# My Betta only eats bloodworms?



## xjessicar9 (Jun 28, 2015)

My new betta fish seems to be a bit of a picky eater. When I bought him from the pet store, at the bottom of the cup were the small pellets the shop were feeding him which he didn't eat. I kind of blew it off until later when I tried to feed him for the first time. He wouldn't eat, and I wanted to make sure that he was eating. The food the pet store gave me was the food that they said they fed them and should've worked fine. Instead, since he wasn't eating, I gave him blood worms and ate them no problem. The lady at the pet store I went to (a different one) said that betta fish are fine living off of them, but I heard online from multiple sources that it isn't a good idea. I can't find a food that he'll eat, I tried 2 different types so far and he won't eat them. I don't know what to do!! And I know he's hungry, because it's been about 2 days and he comes up to the bowl and wiggles his head back and forth like he usually does. What should I do? I was thinking of not feeding him the blood worms and keep trying to feed him the regular food he should be eating, and eventually I guess he'll learn to eat it.. :-?


----------



## Zuu (Jun 23, 2015)

I would try other 'real' food frozen or freezedried for variety and forget the pellets... Like brime shrimp and other.
I am no expert but I am pretty sure he can live well on real frozen foods instead of pellets.


----------



## VivianKJean (Aug 20, 2013)

first you mentioned that he is in a bowl. How big and is it heated? Heaters are required for bettas and not having a heater can be your first problem. 

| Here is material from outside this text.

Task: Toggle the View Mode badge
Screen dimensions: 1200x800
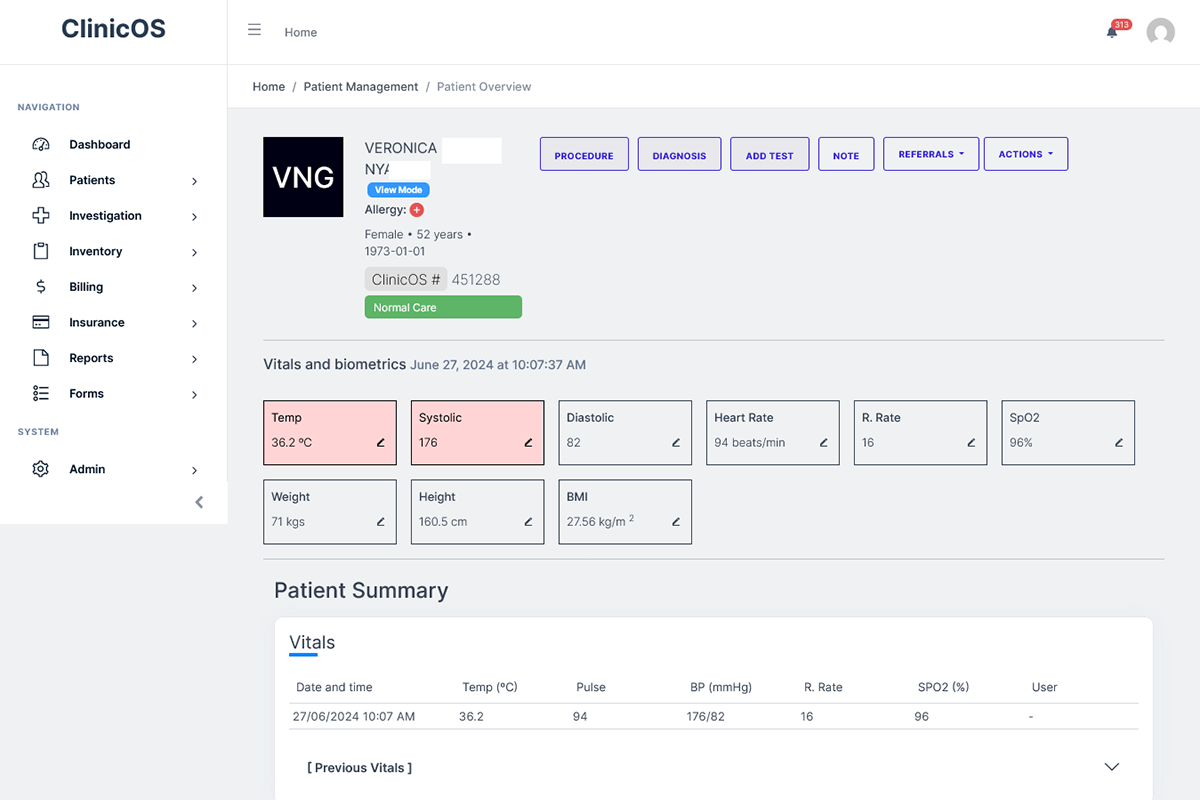Action: pos(398,190)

Next, stop feeding him bloodworms all together. You need to practice some tough love. Bettas can be taught to eat any food. You need to get a good quality pellet - Omega One and New Life Spectrum are recommended since they are low in fillers. If you can find New Life Spectrum, then gets those because they have added garlic and garlic tastes good to fish. 
At feeding time, offer one pellet at a time. If he eats it, then offer another. If he does not eat it, ignores it, spits it out, etc then remove it from the tank and try again at the next feeding time. Bettas (as well as most fish) can go weeks without food. Keep doing this at every feeding time until your betta eats the pellets without a problem. Don't worry, he will eat them. Your betta just needs to learn that pellets are food and that they are the only food that he will get. A betta will not let itself starve. Once you've gotten him to eat pellets for a few months without a problem then you add bloodworms once a week or so back into his diet. 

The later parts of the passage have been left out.